Bir zamanlar koşa koşa gittiğimiz basın gösterimleri bile artık heyecanını kaybetmiş durumda. Eskiden bir basın gösteriminde salon dolup taşarken şimdi neredeyse bomboş. Gösterimlere katılan az sayıdaki kişi de film hakkında pek bir şey yazmıyor. Sinema eleştirisi yazmanın ekonomik getirisi olmayınca yazarlar da motivasyonlarını kaybetti. İnternet sinema sitelerinin yükselişine hepimiz şahit olduk. Kaç internet sitesi yayına devam edebiliyor diye baktım, kapananların çokluğuna üzüldüm. Bakınız, Sinematopya, Arka Pencere, Ekşi Sinema, Filmloverss, Korku Filmi, İyi Kötü Filmler… Geride sadece birkaç site kalmış. Onlar da sık güncellenmiyor. Öteki Sinema ile aynı dönemde yayına başlayan Ters Ninja ve Sadibey’in hala devam ediyor olması teselli kaynağı.
Tamam, bu sefer bir şeyler düzgün gidecek diyerek bel bağladığımız dijital platformlar da başka bir alem, orada da adam kayırmacılığın suyu çıkmış durumda. Aynı yapımcının aynı oyuncularla çektiği kesilip biçilmiş formül işleri koyup duruyorlar. Instagram takipçisi milyon milyon oyuncularla çektiğimiz Peynir Ağacı yakında Netflix’te… Köfteci dükkanı gibi, hep aynı menü, köfte-piyaz. Bitti! Yine de yiğidi öldürüp hakkını yemeyeyim; bazı platform işlerini ilgiyle takip ettim. Gibi, Dengeler, Prens, Alper Çağlar’ın yönetmeni, yapımcısı ve senaristi olduğu Göktürk Üçlemesi’nin ilk filmi olan ve yakında izleyeceğimiz İlk Göktürk.
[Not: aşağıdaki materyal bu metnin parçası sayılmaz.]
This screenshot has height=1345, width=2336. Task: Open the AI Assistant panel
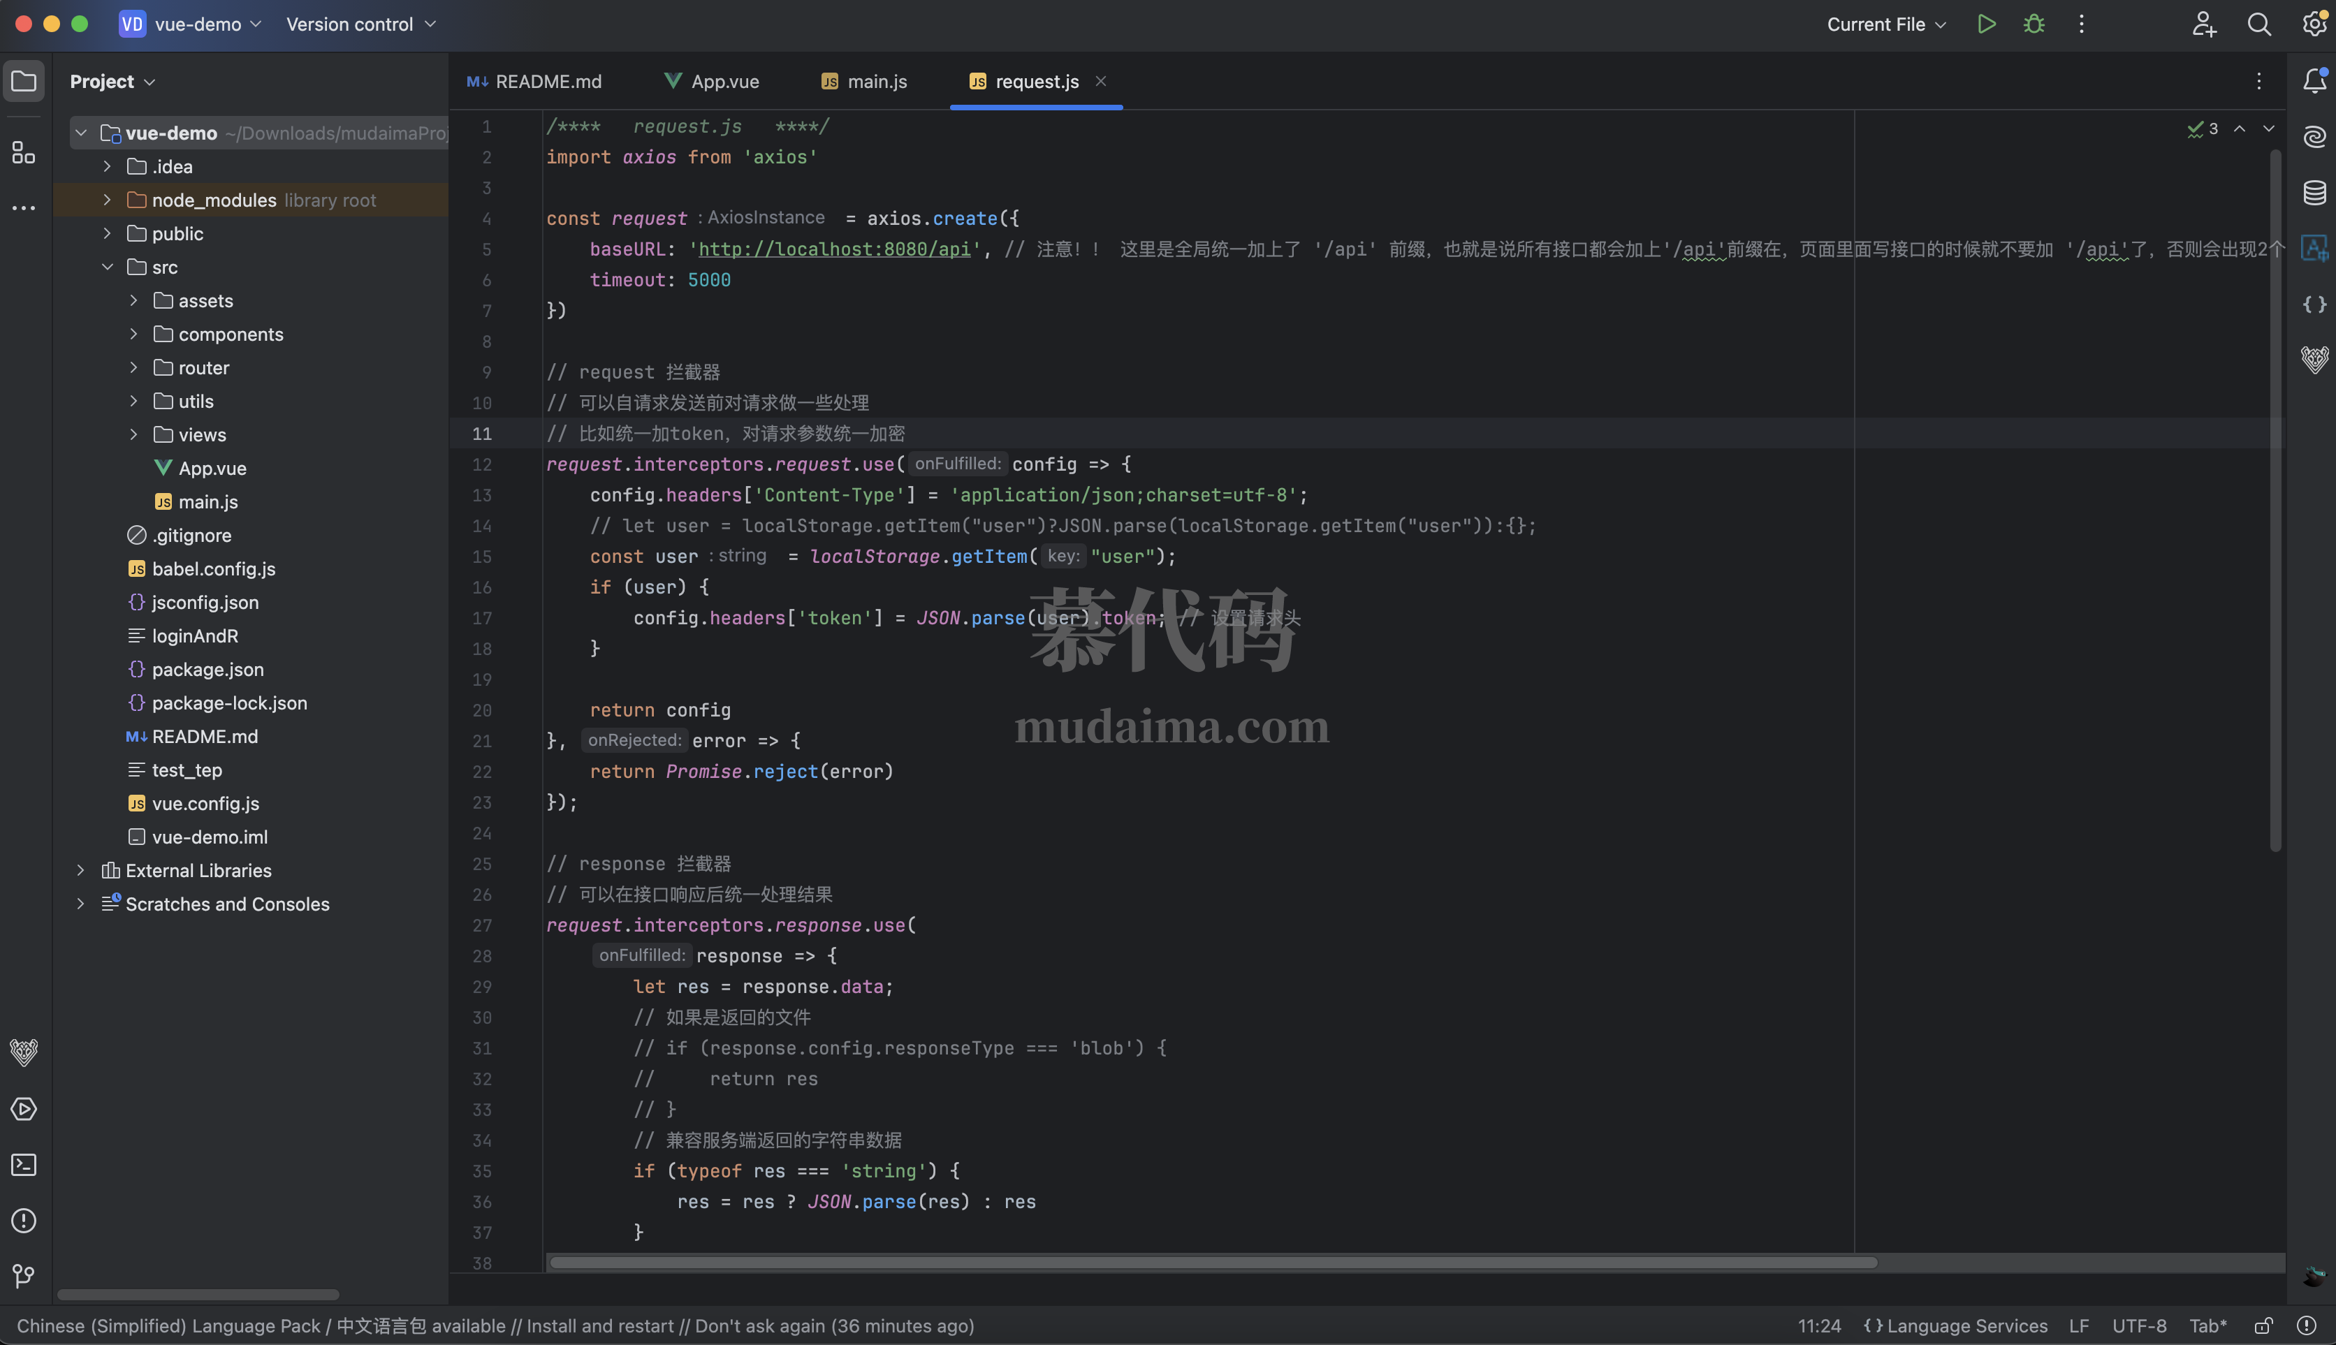(x=2316, y=137)
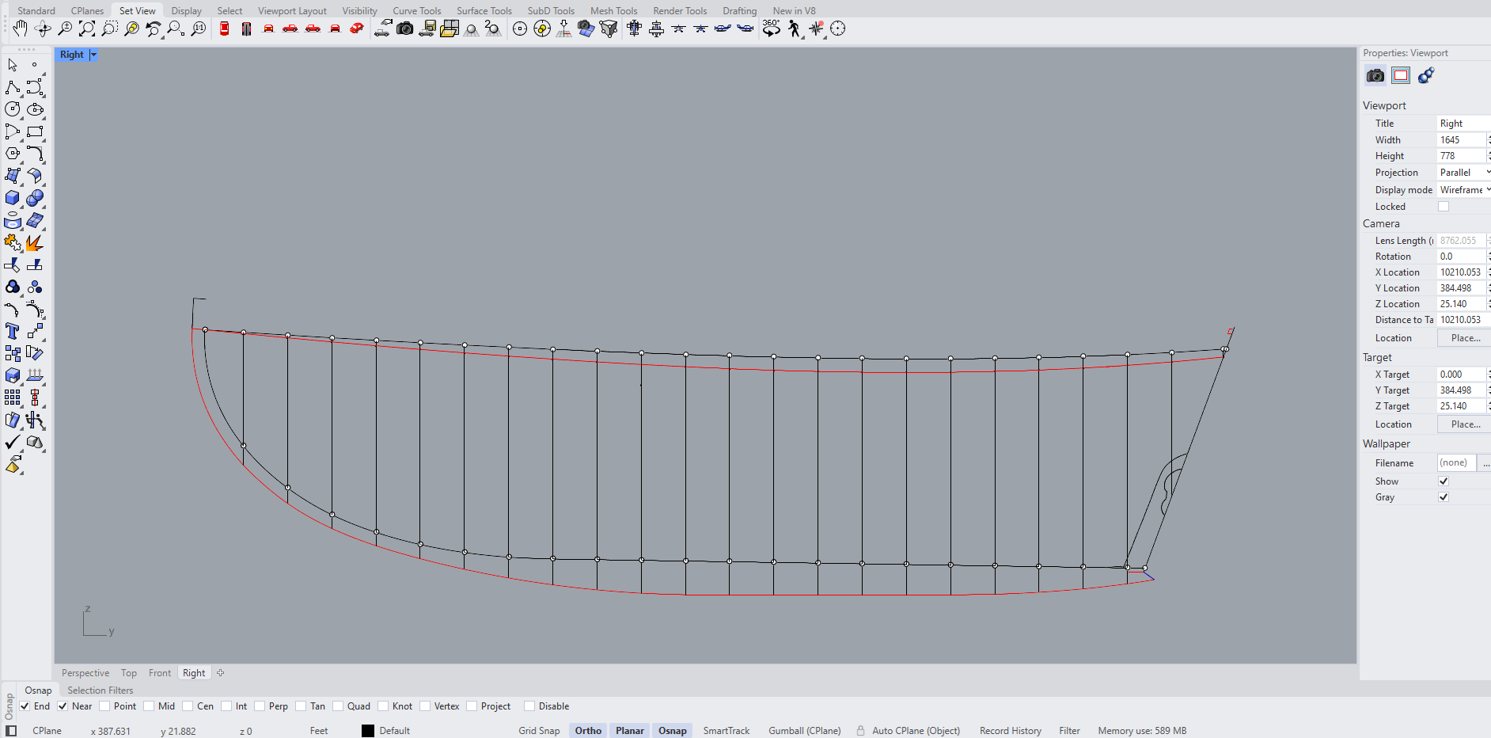Open the Explode tool
Screen dimensions: 1491x738
tap(34, 243)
Geçtiğimiz Mayıs ayında, ülkedeki 22 yıllık iktidar değişince kültür-sanat alanında bir patlama yaşayacağımızı düşünüyordum, olmadı ama muhalefette olan ya da yeni geçen belediyelere bakarak gördüğüm; aynı şeyin laciverti. Yine aynı isimler hep aynı yerde. Altın Portakal o kabilecilik ilişkileri yüzünden ne hale geldi. Direktör ve onun kıymetlilerinden oluşan bir festival! Bir tane yönetmen kızcağıza akçe sağlamak için üç yıl boyunca kırk numara çevirdiler. Ödül verdiler, ertesi yıl atölye yaptırdılar, sonra jüriye soktular. Altın Portakal bu kızın festivali oldu neredeyse… Bir de iş bilmezler, festivali yapılamaz hale getirip kaçtılar. Bu yıl ne olacak bakalım? Öte tarafta senaryosuna bütçe arayan onlarca genç yetenek, kim bilir kimler çok güzel filmler çekecekken yok oldu gitti. Yaratmak-üretmek isteyenlere geçit yok!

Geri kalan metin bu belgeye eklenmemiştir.